Would you enjoy standing out in the sun on a hot Pennsylvania July day, spending hours and hours by a forge hammering red hot iron? No? We’re lucky, though, that Tim Bradford enjoys just that – and puts his blacksmithing skills on display at the People’s Choice Festival.

Those skills are pretty rare in today’s world, but Tim, who lives in Pleasant Gap, followed in the steps of his father-in-law and keeps the ancient skills alive. And Tim likes to demonstrate his art, “so that people can see how the old-time blacksmiths did their work.” And, he says, it gives people the opportunity to ask questions. “And they have the chance to special order something and watch while it’s being made.”

And what kind of products does Tim create? He says, “My low-end products include J-hooks, leaf hooks, S-hooks, bottle openers and key rings. The key rings vary, but one style is a piece of metal tied in a knot.” But there’s a lot more coming from Tim’s forge. “I make household items for inside the home such as candle holders, chandeliers, fireplace sets, coat racks, basket hangers, and table-top sculptures, some of which perched on rocks.”

Tim’s inventory also includes items for outside the home. “Boot scrapers, plant hangers, dinner bells, flag holders and poles, and hose holders.” Of course, they are all made by hand.
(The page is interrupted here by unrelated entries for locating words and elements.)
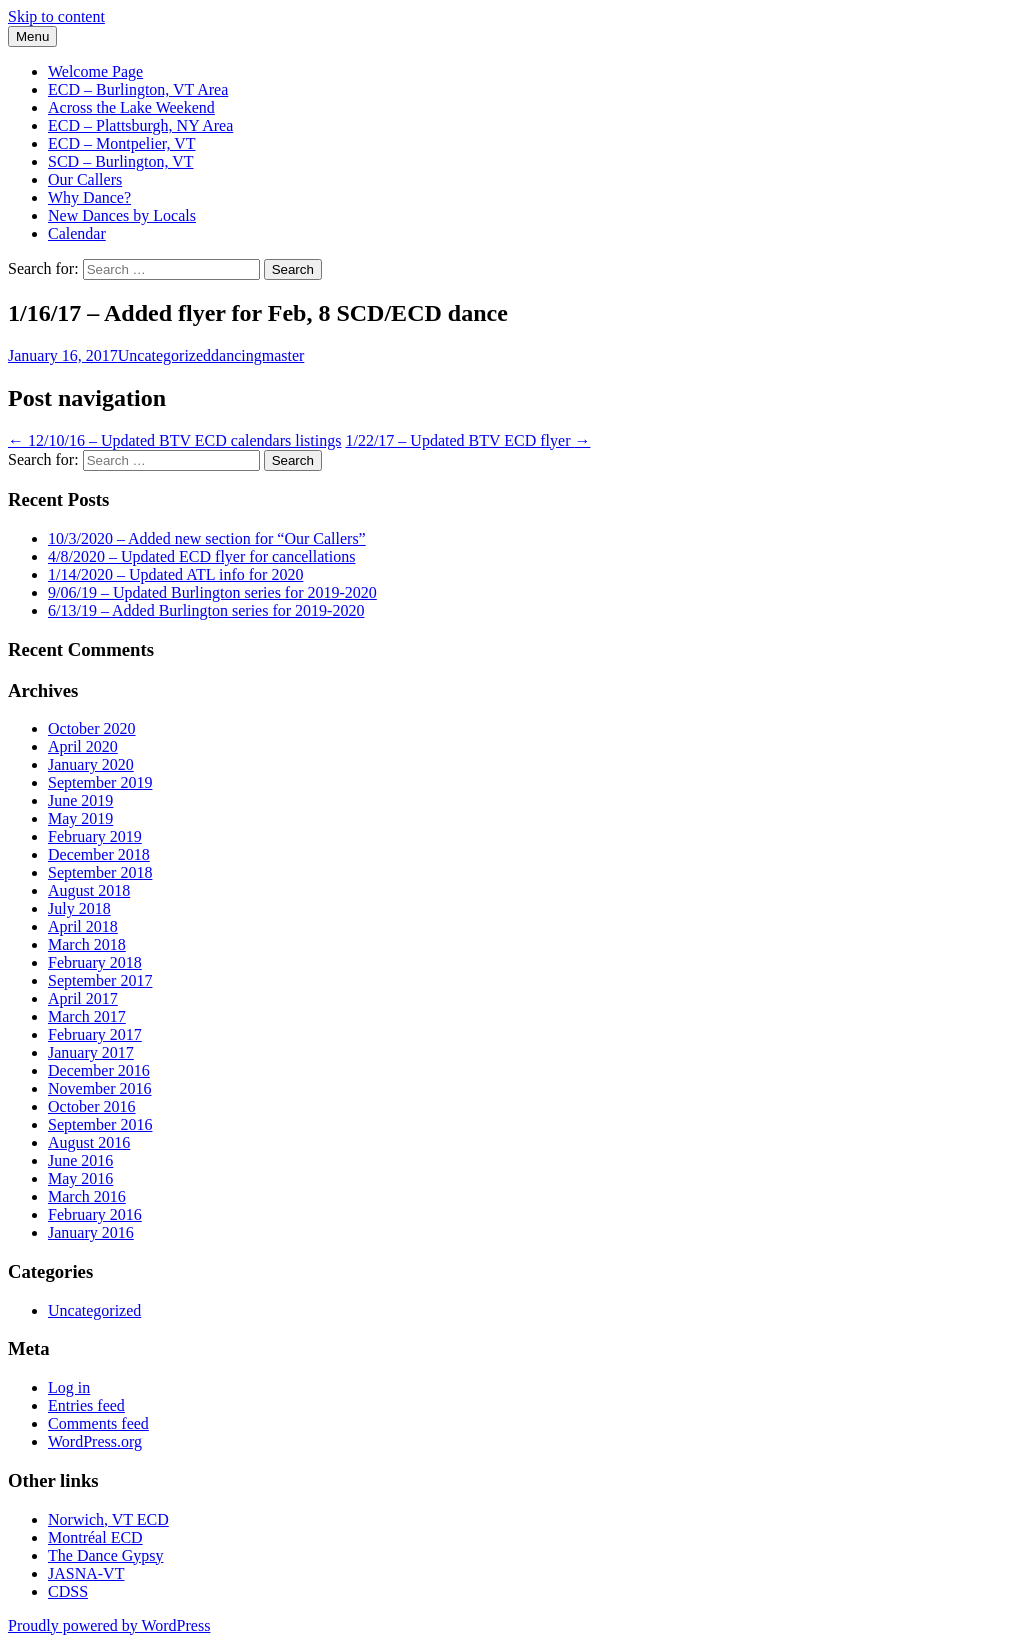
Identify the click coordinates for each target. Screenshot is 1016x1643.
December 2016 (99, 1070)
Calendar (77, 233)
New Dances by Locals (122, 215)
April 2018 (83, 926)
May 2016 (80, 1178)
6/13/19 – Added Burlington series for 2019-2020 (206, 610)
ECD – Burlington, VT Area (138, 89)
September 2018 (100, 872)
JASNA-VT (86, 1573)
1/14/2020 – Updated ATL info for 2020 (175, 574)
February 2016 (95, 1214)
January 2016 (91, 1232)
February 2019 (95, 836)
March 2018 (87, 944)
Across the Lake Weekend (131, 107)
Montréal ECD (95, 1537)
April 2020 (83, 746)
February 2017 (95, 1034)
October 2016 (92, 1106)
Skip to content (56, 16)
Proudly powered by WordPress (109, 1625)
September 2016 (100, 1124)
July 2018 (79, 908)
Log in (69, 1387)
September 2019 (100, 782)
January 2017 (91, 1052)
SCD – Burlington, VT (121, 161)
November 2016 (100, 1088)
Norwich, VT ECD (108, 1519)
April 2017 (83, 998)
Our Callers (85, 179)
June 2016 (80, 1160)
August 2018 (89, 890)
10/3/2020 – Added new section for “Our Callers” (207, 538)
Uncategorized (164, 355)
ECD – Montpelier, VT (122, 143)
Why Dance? (89, 197)
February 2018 (95, 962)
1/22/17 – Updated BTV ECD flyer (467, 440)
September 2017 (100, 980)
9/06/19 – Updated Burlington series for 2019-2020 (212, 592)
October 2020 (92, 728)
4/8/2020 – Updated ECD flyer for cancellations (201, 556)
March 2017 (87, 1016)
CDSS (68, 1591)
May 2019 (80, 818)
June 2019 (80, 800)
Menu (32, 36)
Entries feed (86, 1405)
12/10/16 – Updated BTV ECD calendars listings (174, 440)
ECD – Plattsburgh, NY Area (140, 125)
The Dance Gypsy (106, 1555)
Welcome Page (95, 71)
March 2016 (87, 1196)
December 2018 (99, 854)
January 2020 (91, 764)
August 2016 (89, 1142)
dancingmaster (257, 355)
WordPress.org (95, 1441)
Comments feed (98, 1423)
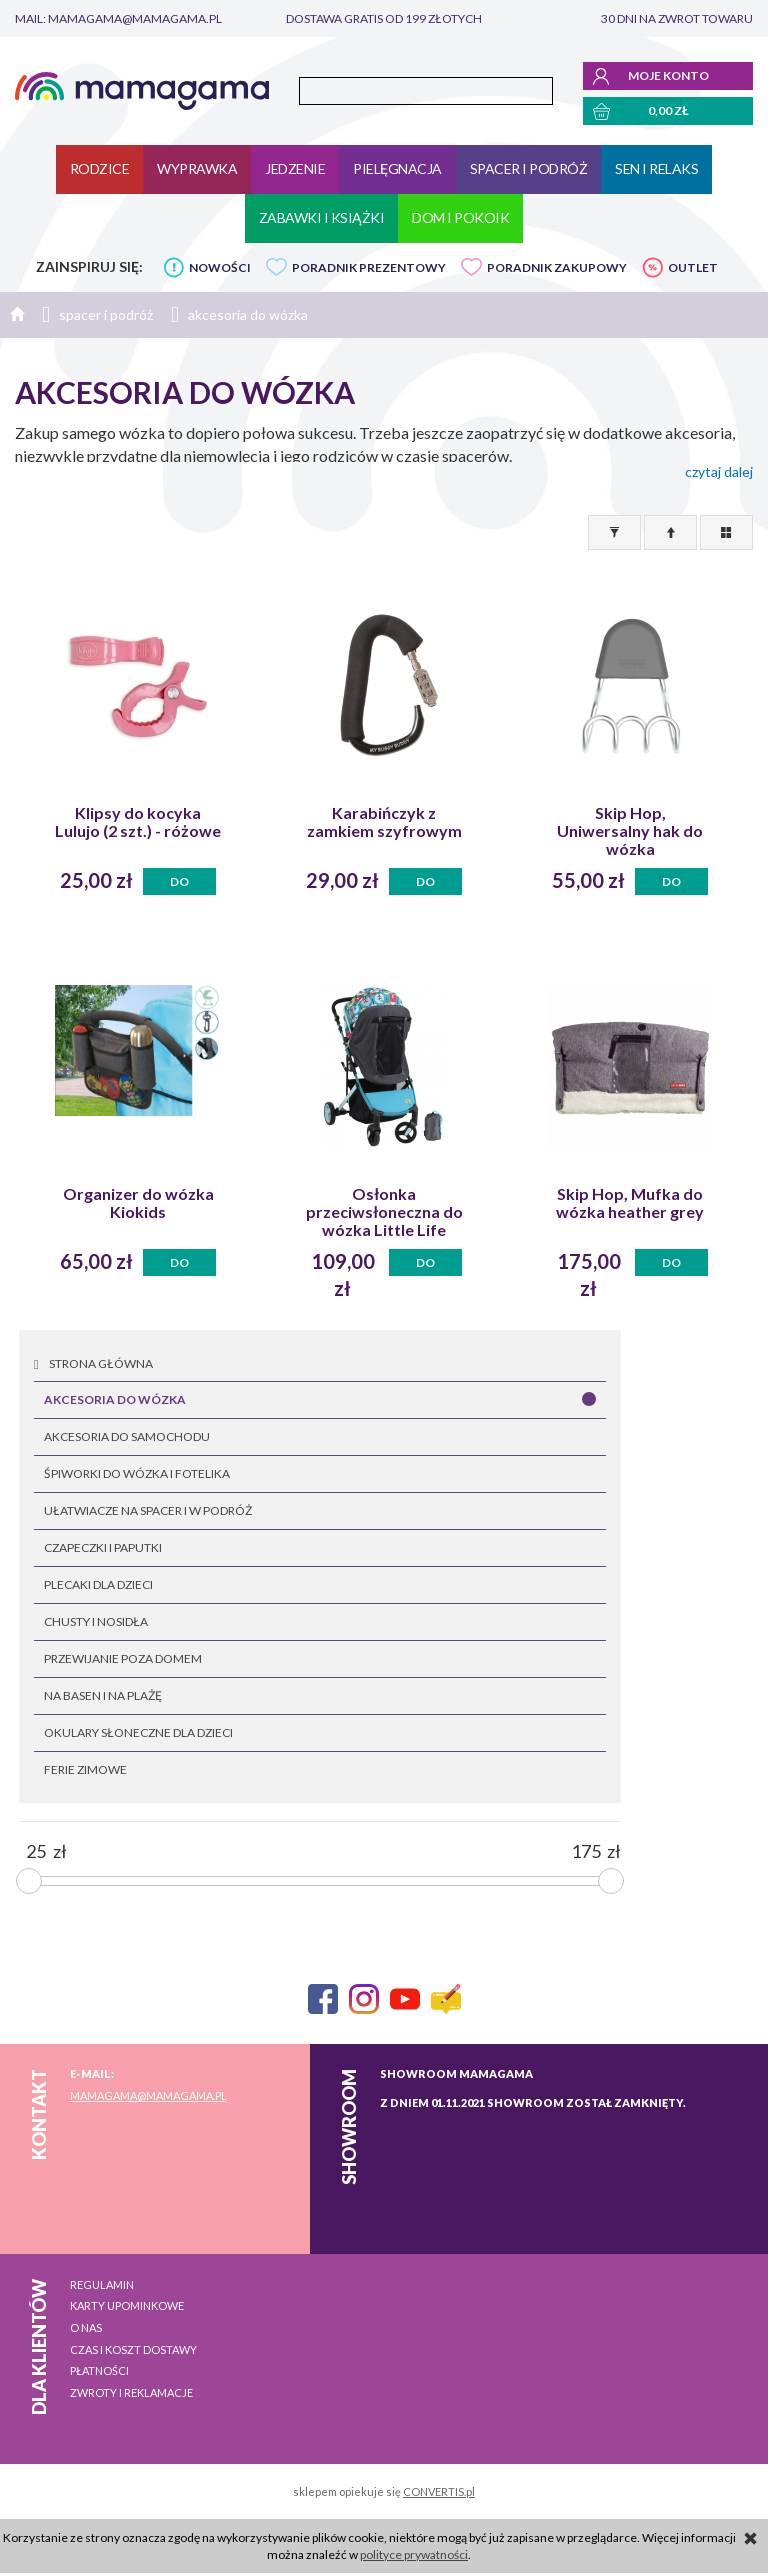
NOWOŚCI (220, 267)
With fire. And red-hot metal.

Blacksmithing is, today, almost a lost art. But it’s not entirely lost. There are enough blacksmiths in Pennsylvania that they have an organization: the Pennsylvania Artist-Blacksmiths’ Association, which boasts a membership of 175. And the organization has a tool that old-time blacksmiths did not have: A website. For those who may be interested in exploring blacksmithing, it’s pabasite.org. And by all means, come see Tim Bradford at this year’s People’s Choice Festival. He’s in Booth 1.